**EXERCISE INSTRUCTIONS**
How many lines in the data below include the word "computer"? Respond with the number, nothing more.

**DATA RECORDS**
┄┄┄┄┄┄

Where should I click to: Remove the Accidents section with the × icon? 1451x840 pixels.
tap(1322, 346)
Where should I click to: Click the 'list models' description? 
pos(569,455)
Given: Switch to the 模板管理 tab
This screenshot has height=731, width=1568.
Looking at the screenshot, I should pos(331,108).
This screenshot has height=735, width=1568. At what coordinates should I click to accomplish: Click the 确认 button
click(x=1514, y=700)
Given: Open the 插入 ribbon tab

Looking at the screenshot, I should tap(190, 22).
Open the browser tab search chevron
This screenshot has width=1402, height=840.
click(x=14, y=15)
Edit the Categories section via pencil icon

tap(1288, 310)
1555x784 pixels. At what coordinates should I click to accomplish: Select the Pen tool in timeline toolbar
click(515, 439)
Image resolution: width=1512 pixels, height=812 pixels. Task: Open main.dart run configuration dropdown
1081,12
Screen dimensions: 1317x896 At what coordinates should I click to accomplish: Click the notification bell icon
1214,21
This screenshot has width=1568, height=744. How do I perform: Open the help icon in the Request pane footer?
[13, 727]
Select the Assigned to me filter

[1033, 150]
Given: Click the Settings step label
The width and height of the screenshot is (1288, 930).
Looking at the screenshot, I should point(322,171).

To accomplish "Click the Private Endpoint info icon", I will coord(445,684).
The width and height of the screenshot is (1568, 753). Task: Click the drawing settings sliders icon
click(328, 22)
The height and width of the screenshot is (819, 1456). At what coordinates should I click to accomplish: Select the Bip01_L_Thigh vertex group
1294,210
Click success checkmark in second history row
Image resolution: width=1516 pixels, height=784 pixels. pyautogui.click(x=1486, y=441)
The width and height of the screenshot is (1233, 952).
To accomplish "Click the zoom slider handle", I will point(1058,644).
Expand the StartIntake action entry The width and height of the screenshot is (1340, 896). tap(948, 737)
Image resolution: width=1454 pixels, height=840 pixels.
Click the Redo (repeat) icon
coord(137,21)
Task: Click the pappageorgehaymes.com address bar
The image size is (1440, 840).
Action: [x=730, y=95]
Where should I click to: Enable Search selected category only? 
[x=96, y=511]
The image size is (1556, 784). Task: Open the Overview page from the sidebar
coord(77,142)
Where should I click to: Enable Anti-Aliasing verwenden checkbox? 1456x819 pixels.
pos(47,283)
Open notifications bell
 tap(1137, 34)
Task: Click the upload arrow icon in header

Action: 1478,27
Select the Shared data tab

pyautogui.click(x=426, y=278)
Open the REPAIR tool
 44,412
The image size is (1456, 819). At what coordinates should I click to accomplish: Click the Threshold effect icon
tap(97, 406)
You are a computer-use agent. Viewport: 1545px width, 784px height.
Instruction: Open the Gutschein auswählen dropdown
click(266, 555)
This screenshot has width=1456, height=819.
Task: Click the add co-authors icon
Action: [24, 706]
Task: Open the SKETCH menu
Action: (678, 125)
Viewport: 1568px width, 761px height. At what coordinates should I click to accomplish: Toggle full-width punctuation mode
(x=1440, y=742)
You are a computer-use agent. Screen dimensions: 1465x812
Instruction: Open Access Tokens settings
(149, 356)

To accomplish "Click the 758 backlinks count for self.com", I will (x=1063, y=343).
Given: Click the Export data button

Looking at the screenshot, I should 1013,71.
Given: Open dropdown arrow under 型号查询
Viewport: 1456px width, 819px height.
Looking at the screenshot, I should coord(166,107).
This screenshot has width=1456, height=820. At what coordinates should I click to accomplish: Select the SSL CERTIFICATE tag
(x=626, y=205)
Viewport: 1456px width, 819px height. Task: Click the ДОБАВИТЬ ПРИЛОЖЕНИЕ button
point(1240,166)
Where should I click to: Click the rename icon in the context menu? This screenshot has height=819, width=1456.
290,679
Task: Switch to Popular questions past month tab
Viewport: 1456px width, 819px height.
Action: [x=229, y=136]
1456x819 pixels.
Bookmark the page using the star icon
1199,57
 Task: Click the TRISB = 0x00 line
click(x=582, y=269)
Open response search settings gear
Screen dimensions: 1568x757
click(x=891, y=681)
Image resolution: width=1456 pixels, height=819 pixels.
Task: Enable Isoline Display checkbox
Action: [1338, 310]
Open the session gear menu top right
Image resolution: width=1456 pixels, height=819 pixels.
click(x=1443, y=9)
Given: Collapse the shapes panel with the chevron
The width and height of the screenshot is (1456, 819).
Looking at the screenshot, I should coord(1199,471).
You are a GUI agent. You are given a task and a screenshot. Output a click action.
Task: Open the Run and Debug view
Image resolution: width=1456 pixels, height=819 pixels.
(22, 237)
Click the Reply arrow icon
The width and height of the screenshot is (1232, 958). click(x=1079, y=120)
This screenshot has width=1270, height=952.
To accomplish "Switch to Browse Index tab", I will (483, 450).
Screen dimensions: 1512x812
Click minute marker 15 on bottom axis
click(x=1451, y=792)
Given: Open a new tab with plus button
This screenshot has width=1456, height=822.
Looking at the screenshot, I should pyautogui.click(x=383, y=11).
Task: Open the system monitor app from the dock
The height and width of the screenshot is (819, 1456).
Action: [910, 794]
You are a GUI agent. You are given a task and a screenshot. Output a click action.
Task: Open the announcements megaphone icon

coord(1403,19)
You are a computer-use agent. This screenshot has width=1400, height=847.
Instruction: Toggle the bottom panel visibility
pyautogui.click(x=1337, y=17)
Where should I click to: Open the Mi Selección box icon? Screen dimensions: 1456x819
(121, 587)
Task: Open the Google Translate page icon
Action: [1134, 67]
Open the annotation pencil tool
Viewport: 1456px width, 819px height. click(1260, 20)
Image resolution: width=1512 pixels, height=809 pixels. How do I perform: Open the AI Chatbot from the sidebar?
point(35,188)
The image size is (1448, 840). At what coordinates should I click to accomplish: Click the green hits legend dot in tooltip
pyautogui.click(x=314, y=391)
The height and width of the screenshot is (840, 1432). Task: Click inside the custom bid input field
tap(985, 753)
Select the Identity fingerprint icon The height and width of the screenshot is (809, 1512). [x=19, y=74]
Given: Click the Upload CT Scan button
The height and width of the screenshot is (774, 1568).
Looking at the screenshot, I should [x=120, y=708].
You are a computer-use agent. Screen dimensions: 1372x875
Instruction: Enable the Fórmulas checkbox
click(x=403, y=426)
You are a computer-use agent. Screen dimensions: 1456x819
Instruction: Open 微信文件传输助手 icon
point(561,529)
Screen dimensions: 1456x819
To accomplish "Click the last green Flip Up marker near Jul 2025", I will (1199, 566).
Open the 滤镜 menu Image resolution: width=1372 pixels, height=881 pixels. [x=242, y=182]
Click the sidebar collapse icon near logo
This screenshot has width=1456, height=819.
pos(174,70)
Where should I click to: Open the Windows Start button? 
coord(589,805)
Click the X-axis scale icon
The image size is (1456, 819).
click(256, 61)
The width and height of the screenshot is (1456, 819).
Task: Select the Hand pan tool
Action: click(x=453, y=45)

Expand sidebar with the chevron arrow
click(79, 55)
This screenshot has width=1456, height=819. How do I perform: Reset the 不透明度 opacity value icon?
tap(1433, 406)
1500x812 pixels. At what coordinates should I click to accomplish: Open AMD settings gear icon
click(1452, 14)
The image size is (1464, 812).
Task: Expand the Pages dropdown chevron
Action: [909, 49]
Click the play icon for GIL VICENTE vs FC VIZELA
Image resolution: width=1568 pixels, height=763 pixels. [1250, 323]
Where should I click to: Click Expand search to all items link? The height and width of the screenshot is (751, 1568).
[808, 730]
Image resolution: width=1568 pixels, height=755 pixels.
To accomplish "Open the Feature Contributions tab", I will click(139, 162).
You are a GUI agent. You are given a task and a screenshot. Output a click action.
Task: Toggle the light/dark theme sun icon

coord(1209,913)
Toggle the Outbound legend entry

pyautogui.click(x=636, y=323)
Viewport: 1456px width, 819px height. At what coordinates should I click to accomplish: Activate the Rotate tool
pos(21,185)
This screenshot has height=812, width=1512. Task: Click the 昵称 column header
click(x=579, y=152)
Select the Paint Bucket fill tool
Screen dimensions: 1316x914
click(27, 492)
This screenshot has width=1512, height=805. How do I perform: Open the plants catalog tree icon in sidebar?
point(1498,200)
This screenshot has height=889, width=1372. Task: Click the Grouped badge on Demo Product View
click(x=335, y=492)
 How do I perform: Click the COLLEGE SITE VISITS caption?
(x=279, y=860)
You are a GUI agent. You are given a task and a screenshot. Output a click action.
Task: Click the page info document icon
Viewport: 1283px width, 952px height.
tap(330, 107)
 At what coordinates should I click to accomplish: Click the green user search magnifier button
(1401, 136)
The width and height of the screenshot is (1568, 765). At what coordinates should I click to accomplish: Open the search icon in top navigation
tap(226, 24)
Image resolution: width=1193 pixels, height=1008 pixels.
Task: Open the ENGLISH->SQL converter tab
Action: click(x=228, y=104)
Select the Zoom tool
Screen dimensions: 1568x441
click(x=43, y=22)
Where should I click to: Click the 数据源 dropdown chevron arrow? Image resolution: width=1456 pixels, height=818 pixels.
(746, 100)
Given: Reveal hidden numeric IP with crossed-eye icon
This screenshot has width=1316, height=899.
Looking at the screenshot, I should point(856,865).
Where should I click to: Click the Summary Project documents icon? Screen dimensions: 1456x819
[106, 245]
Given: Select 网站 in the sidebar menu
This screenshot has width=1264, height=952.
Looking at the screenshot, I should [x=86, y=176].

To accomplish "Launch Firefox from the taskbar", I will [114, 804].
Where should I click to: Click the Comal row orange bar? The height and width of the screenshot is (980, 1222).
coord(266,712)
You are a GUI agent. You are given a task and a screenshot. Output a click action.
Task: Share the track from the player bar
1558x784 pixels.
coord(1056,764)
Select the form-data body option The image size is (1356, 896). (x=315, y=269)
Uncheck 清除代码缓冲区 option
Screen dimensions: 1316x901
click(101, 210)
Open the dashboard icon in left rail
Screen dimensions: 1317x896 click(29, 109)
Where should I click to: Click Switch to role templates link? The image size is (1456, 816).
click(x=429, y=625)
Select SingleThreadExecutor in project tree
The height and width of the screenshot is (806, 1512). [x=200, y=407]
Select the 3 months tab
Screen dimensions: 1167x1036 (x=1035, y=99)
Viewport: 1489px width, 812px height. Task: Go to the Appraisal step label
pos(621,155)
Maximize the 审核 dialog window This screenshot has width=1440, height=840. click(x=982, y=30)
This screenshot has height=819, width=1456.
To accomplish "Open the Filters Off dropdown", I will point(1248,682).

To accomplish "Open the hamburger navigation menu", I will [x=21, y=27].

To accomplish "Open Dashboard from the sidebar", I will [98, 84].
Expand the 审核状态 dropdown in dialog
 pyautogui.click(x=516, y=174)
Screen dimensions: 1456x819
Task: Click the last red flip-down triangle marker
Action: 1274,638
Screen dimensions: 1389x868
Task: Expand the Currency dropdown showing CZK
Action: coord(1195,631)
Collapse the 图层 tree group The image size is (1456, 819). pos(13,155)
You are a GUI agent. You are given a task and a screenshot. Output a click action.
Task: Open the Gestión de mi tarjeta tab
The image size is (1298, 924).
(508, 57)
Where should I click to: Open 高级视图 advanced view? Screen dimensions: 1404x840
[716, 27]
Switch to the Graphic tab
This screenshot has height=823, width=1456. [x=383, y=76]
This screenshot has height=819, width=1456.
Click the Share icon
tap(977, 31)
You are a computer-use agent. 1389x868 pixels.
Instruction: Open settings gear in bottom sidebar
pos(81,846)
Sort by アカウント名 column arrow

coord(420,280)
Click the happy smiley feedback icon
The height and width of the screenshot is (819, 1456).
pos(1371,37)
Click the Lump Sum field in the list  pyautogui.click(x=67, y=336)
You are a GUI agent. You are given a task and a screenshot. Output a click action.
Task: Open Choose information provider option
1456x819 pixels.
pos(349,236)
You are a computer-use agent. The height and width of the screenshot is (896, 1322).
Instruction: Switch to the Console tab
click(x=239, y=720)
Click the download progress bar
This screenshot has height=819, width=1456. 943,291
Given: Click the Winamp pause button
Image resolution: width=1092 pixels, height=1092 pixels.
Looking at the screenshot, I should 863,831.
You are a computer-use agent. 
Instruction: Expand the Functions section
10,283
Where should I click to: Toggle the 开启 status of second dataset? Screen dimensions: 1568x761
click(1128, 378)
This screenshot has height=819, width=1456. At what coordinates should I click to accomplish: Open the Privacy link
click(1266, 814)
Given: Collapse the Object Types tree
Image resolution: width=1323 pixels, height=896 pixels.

┄┄┄┄┄┄

**EXPECTED ANSWER**
8